Open season is the time when the HR folks at a given company unveil the changes in benefits/cost to employees and allow them to consider what types of plans they will sign up for. Many people have little in terms of options, but if you work for a big company, you probably can choose between a couple plans (with dental maybe or hmo versus non-HMO, maybe also a health care spending account?).
Ok, first of all, let me say upfront: I am going to bitch. I am going to express my utter despair and sense of frustration. That said: i know i am lucky to have any health care options (however ill-suited they may now be for me); there are people who are unemployed, self-employed, or employed by companies who offer nothing. There are families who can't afford even basic care for their children. I know this and I am not insensitive to their plight; our health care system is broken. i wish i had a solution for them.

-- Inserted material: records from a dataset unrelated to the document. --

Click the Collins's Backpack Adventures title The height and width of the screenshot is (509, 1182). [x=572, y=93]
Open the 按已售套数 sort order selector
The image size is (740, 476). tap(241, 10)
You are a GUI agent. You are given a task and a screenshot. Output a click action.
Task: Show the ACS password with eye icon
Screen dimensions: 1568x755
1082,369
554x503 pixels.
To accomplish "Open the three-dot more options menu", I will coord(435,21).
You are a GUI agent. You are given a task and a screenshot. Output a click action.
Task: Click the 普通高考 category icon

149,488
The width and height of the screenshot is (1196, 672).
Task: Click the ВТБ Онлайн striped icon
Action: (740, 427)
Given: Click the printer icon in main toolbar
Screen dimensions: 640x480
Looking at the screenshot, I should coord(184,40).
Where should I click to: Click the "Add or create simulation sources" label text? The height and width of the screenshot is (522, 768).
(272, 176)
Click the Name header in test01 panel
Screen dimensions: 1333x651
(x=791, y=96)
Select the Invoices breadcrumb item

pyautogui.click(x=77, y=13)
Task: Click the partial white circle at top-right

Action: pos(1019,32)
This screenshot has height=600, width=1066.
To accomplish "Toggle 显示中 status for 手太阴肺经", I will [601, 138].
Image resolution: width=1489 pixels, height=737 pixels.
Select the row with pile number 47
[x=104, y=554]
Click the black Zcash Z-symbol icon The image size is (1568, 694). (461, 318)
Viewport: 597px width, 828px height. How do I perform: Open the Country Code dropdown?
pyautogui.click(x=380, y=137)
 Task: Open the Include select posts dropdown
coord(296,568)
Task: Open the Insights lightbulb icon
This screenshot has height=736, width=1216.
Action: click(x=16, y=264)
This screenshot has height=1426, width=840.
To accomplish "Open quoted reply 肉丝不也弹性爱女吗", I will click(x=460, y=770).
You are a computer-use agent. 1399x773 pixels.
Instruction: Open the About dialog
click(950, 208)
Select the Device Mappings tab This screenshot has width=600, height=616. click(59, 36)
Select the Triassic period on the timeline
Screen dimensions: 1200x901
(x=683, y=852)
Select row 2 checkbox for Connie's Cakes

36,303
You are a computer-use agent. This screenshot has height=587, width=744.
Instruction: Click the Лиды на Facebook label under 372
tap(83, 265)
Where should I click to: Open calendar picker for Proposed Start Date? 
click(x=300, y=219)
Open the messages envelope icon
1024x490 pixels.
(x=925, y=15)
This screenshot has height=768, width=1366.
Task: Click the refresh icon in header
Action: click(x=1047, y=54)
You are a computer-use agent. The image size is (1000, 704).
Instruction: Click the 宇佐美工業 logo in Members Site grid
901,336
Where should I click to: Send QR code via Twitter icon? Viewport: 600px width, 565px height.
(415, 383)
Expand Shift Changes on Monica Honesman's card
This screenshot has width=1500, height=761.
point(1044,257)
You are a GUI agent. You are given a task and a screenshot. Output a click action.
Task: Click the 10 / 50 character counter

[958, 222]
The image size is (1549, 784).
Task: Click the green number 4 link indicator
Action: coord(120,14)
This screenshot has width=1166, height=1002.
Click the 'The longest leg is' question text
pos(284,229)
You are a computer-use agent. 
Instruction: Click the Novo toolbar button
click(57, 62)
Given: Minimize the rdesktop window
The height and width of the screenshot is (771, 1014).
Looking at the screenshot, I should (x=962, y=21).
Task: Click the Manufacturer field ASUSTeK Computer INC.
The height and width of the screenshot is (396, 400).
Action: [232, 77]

So, why am i starting another blog when the blogosphere is so over-crowded already?
I have a great job; the income is on the low end of competitive, but that was off-set with terrific benefits (including health insurance and sick leave etc--things very important if you like me, have some medical conditions.) So even when i was told that i might be able to get a job with higher earning potential, i stuck with my company. Now, even though they still offer benefits likely better than most packages, i find myself facing a difficult future. In these hard times, I am of course happy to have a job. i never forget that.
Ok, so someone asked me yesterday: "You're telling me that a PhD with a good, stable, well-paying job with good health insurance won't be able to afford her medications?"
The succinct version of the story is as follows: Aetna told the HR folks where I work that they were discontinuing their PPO plan we had; we now will have a POS (they say that means "Point of Service," but in my view it means "Piece of Sh...") The big changes are in price and benefits. Apparently this isn't just Aetna or my company. Across the board, in response to rising costs and the health care debate, major insurance companies are hiking prices and changing benefits. It's part of a trend. This year, prices are higher and benefits have been trimmed; next year the hike will be more steep with even lower benefits.
Many people will not really feel the pinch this year. Next year, the size of the pool of insured feeling the pnch will increase.
In my case, it's not just a pinch.
In addition to a steep increase in monthly premiums, the copays will be higher, as will the deductible. Ok, big deal. That's not really the source of my financial pain. My issue is with pharmacy benefits. Again, trying to be succinct: there are generally three or maybe four categories that insurance companies place medications in. These categories determine how much the patients have to pay for their prescribed medications. Category one, the cheapest, are of course the generic (that's what the insurance companies prefer people to take); next are what they call Formulary drugs (which means they are on a list of acceptable medications; insurees will pay probably double for these drugs when compared with generic prices.) Non-formulary is category three: these are drugs the insurance company really wishes insurees wouldn't take; they are often not available in generic form; they are often expensive; they are often not the standard meds most people take. If there's a category four it's meds requiring special authorization or something like that.
I guess i am lucky. I have been diagnosed with a number of rare conditions for which I am prescribed category 3 drugs. I have tried other medications (that would be in category one or two), but the doctors have determined that the best drugs to treat the conditions in my case happen to be drugs without generics (at least not with generic versions available to consumers.)
So, in terms of cost: i will go from approximately $70 a month for prescriptions to $500. That's not even factoring in the increases in premiums, copays etc.
So, without going into specifics, I can't squeeze out an extra $470 from my budget. I can't move somewhere cheaper because my home (purchased in Sept 2007) is worth less than i owe. I am making the payments and hoping to get out from underneath it eventually, but i can't just move. I already watch my expenses and pay off credit cards each month (I am not really very extravagant.) i can't get a second job because, well, with a sleep disorder i am lucky if i have enough energy to do a full time job and maintain the household. (and that's with my category three medication.)
So, i tried to find a supplemental pharmacy insurance that might, coupled with my current Aetna insurance, help with the increase in costs. I found nothing that wasn't either exclusive to AARP members or Canadians.
With preexisting conditions, I can't switch to a new insurance company.
If another option were offered through my work where the costs were higher but the coverage was more like it was in 2009, i would take it in a heart beat, but that's not an option either.
So, basically, I have several rare conditions (oh and in late November I am scheduled to see a hematologist because the docs think i have yet another rare condition to add to the list) for which i take medications. I take the medications in order to be able to function in my demanding job at levels that meet my bosses' expectations. i know it sounds improbable. believe me, there's not a day when i don't think: how could i have several rare disorders? They must be linked in some systemic way--but unfortunately i didn't study medicine so all i can do is try to read medical journals and reports etc. Most doctors don't really practice medicine in a systemic way.
If someone happens upon this blog who either has similar problems, please share your story; if someone has ideas abut what people like me can do, please share them.
I am still exploring and researching and will post more as I have more information.